EXERCISE: Each line from the first line of the entries through the line holding "Task: Click the map zoom slider handle" is to be restated word for word; nothing else, and no picture, belongs in the answer.

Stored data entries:
= = = =

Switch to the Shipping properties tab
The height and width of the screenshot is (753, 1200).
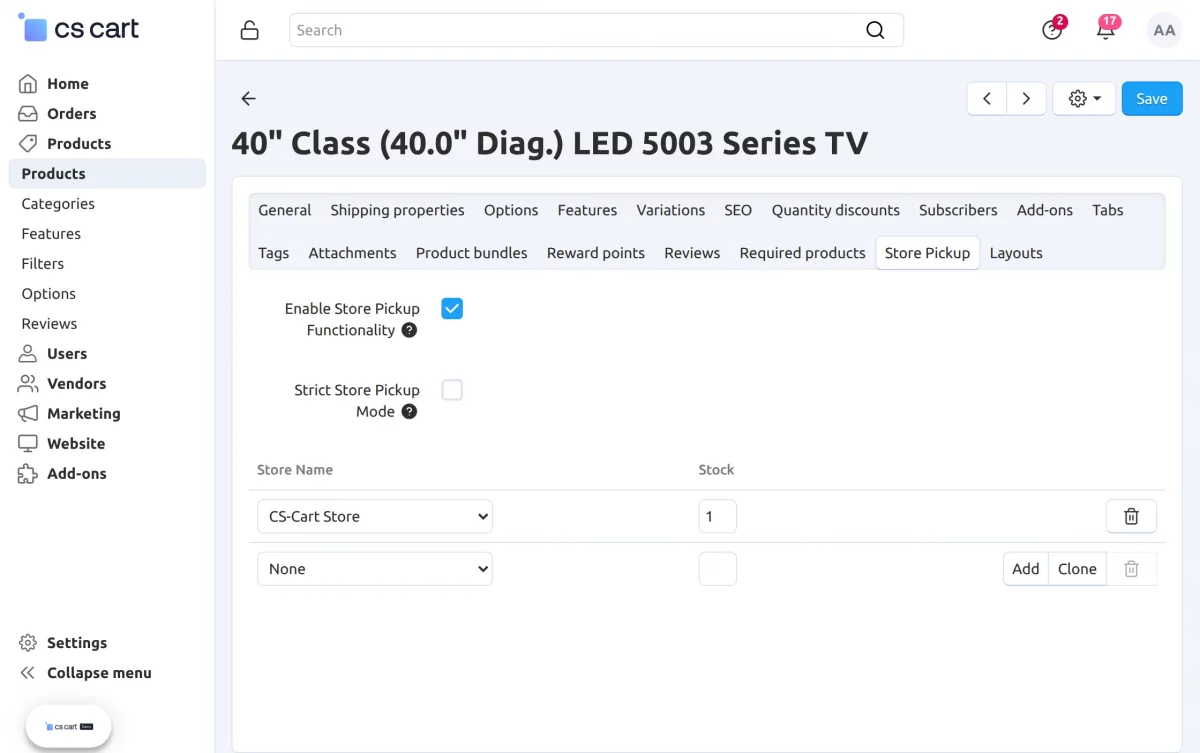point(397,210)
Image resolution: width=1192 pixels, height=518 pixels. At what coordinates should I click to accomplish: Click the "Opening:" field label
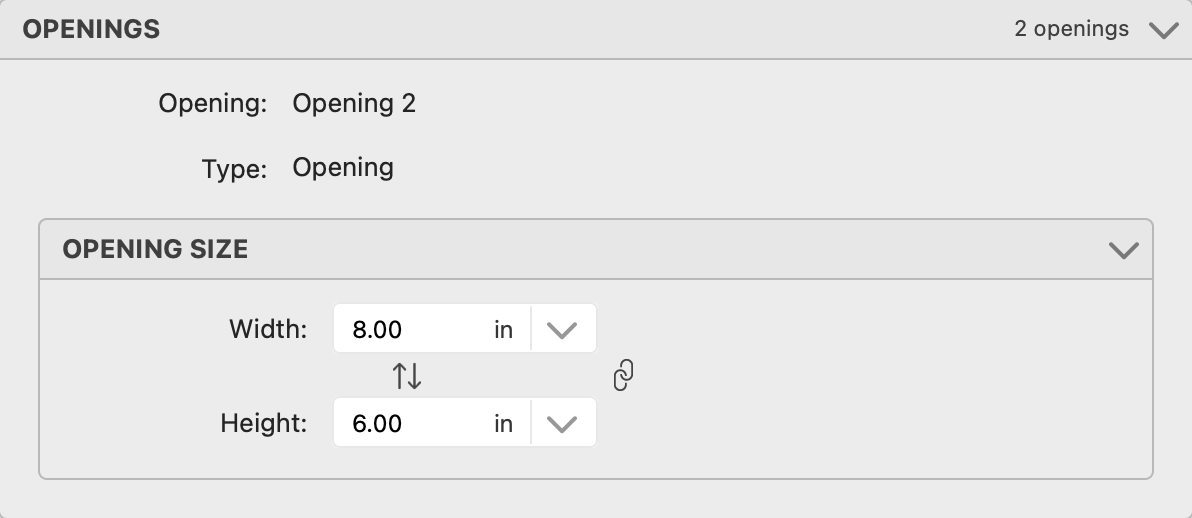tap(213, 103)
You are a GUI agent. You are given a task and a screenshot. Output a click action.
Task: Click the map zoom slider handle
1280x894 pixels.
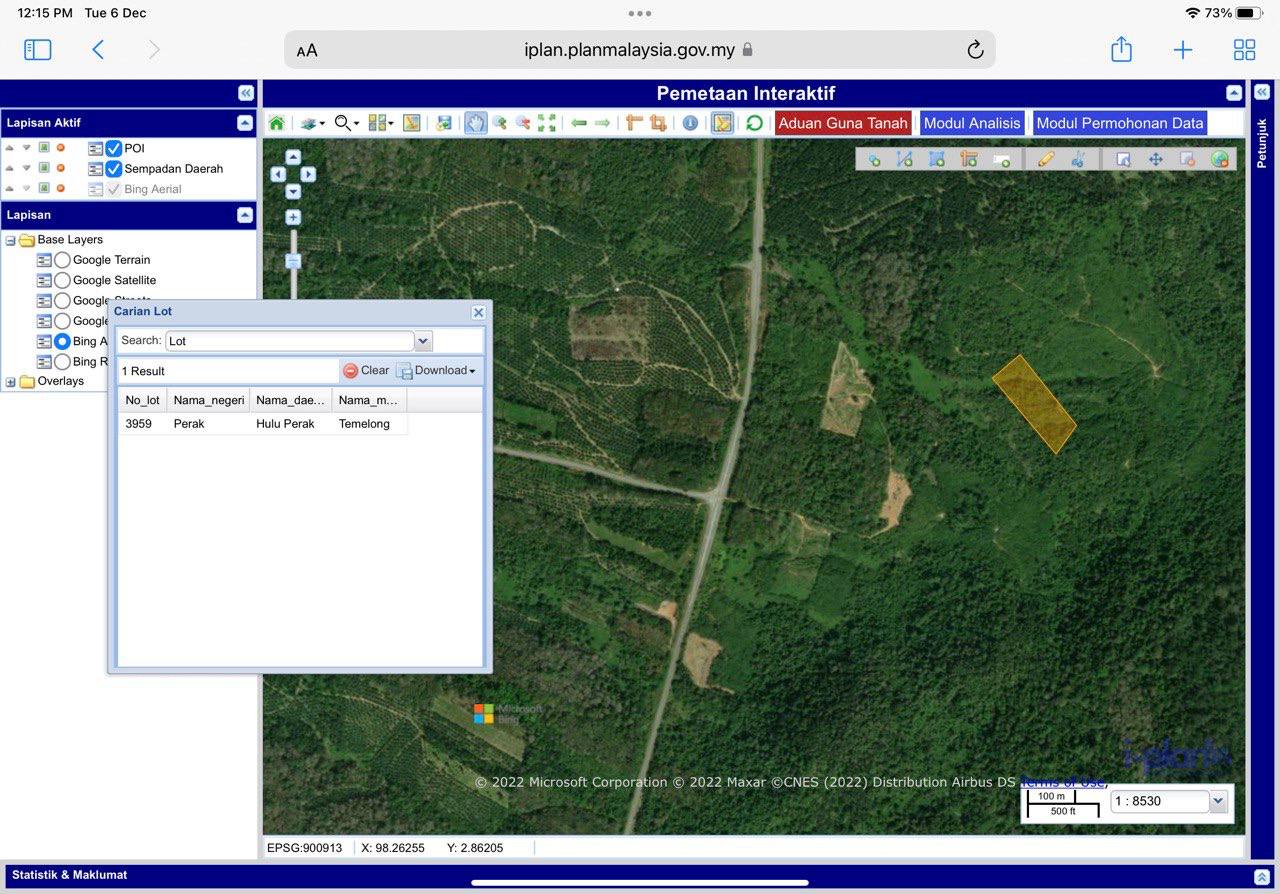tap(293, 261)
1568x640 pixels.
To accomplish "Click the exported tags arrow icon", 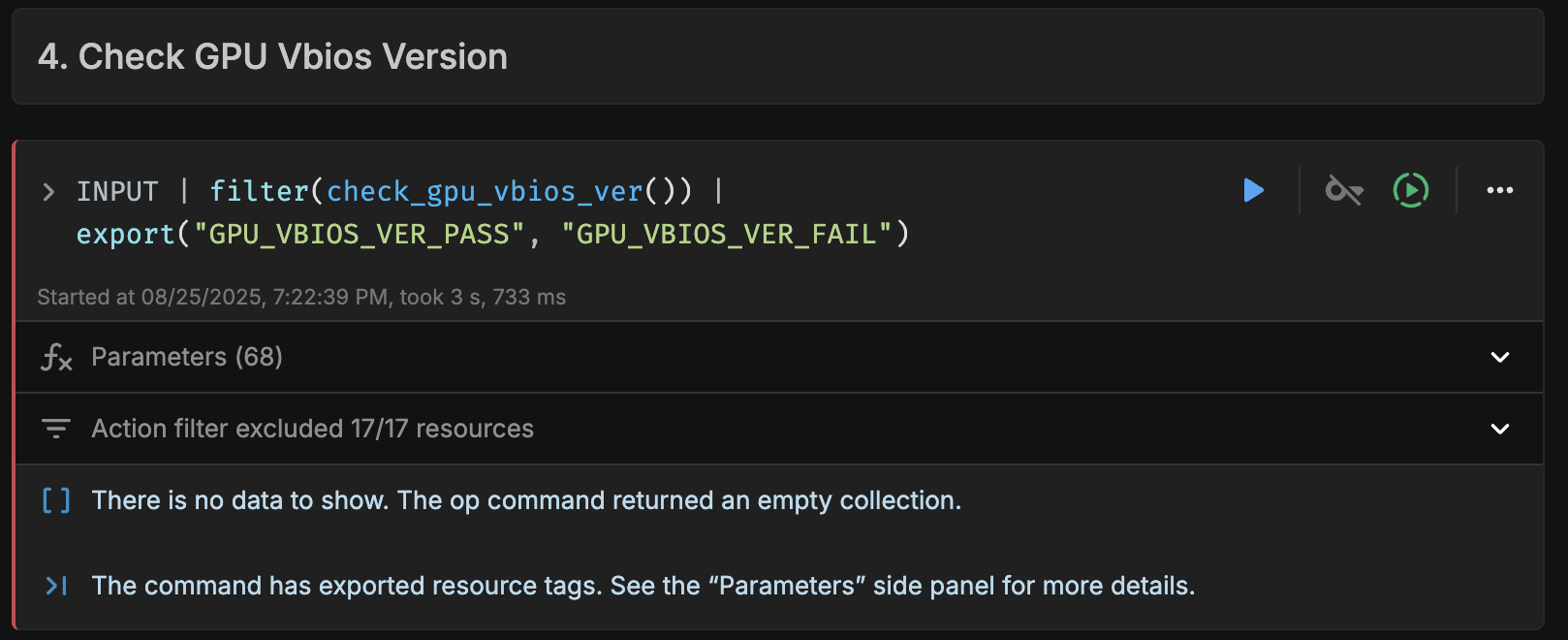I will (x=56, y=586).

= = = =

RESULT FOR THIS TASK:
Switch to the Shipping properties tab
The height and width of the screenshot is (753, 1200).
point(397,210)
Image resolution: width=1192 pixels, height=518 pixels. At what coordinates should I click to accomplish: Click the "Opening:" field label
tap(213, 103)
You are a GUI agent. You are given a task and a screenshot. Output a click action.
Task: Click the map zoom slider handle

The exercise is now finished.